When a deep freeze last February enveloped West Texas and caused widespread flooding and broken pipes in schools and homes, the Socorro Independent School District had to shut down for three days. To make up lost time, Superintendent Xavier De La Torre opted to run school during spring break, rather than on scattered federal holidays, to give students concentrated instructional time leading up to state exams.

A strategic solution, for sure, but one he now counts as a significant gaffe.

It represents a rare public misstep for the passionate and personable school leader. Openness and transparency have been hallmarks of De La Torre’s operating style in this growing urban system of 44,000 students in eastern El Paso. The 43 schools have a 90 percent Latino population.

De La Torre, a second-generation Latino whose parents migrated from Mexico in 1962, came to Socorro in 2009 from a series of administrative posts in California. He was greeted by low staff morale and little community support (five superintendents had served in quick succession).

The new superintendent moved quickly to begin a turnaround by opening communication channels with the staff, community and board and by instituting new ways to hire the best employees and establish equity in staff-student ratios.
One of De La Torre’s greatest accomplishments, given the economic climate, was the passage of a state record $297 million bond in May. The money will alleviate overcrowded conditions by constructing new schools and modernizing others to deal with the influx of an additional 1,500 students annually.

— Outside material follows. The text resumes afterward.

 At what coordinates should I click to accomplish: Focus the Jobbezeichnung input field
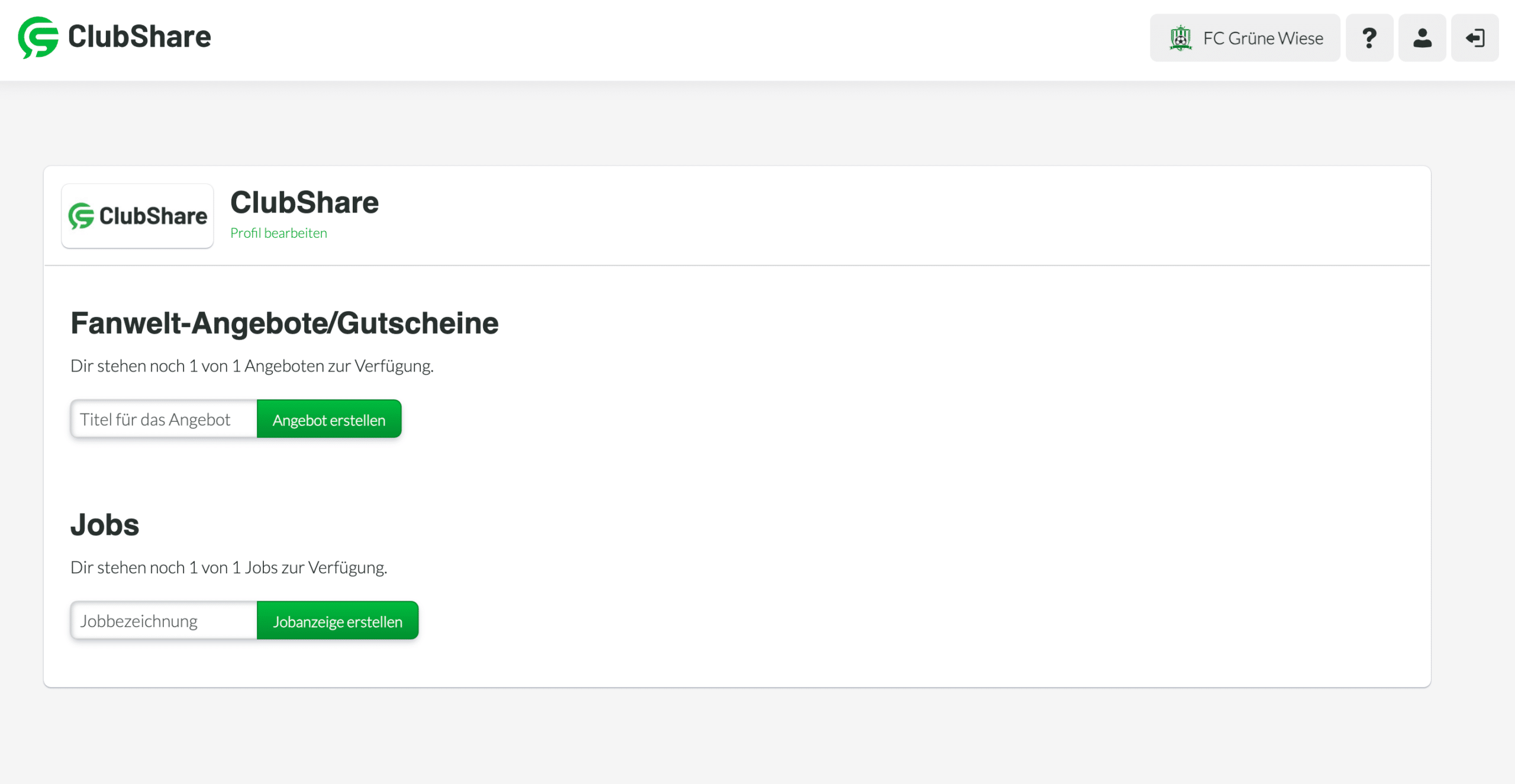[164, 621]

In his short time in El Paso, the superintendent has become active in the community, serving on several boards. The chamber of commerce president, Richard Dayoub, says he has come to recognize De La Torre’s penchant for “thoughtful, intelligent, honest and direct opinions.”

This was exhibited in the months leading up to the vote, Dayoub says. “The superintendent told the voters that if they want a quality education and a quality environment, such as the richer districts have with lots of labs and technology, and if they want their children to be competitive, they must vote for the bond issue.”

In his first year, De La Torre cut $2 million out of the district’s payroll, using attrition and reassignment of personnel. “There was gross overstaffing” at the central office, he says.

Glenda Hawthorne, president of the Socorro Education Association, says the bond success could be attributed to the public confidence he built in short order. “He has a way of dealing with sticky situations,” she explains. “If he has to say no, he does it by explaining the reason. He doesn’t destroy anyone’s self-confidence and belittle them.”

De La Torre prefers to surround himself “with people of differing opinions. I want resistance, dialogue and conflict. From that we have a better chance of emerging with something innovative and brilliant.”

Socorro has made great strides. In both 2009 and 2010, the district was named a finalist for the Broad Prize for Urban Education, garnering $500,000 in scholarship money. Last year, 37 of 39 schools were named recognized or exemplary schools by the state of Texas.

The superintendent, a former coach, still enjoys throwing a football around with kids and tries to maximize time in the classrooms, saying, “That’s where the magic happens.”

Marian Kisch is a freelance writer in Chevy Chase, Md. E-mail:


Currently: superintendent, Socorro Independent School District, El Paso, Texas

Previously: associate superintendent for human resources, Elk Grove, Calif.

Age: 48

Greatest influence on career: Steven Ladd, superintendent in Elk Grove, Calif. He’s a team builder and a remarkable human being who lives and leads with fidelity.

Best professional day: Learning that 37 of 39 eligible schools received a rating of recognized or exemplary from the Texas Education Agency in my first year as superintendent.

Books at bedside: The Four-Hour Body by Timothy Ferriss and In the Garden of Beasts by Erik Larson

Biggest Blooper: Deciding to make up three school days missed in February as a result of inclement weather during the students’ spring break without a lot of input from the parents. I was taken to the woodshed by more than one parent that week.

Why I'm an AASA member: My interest in continuing to grow professionally and networking with others who are “living the dream.”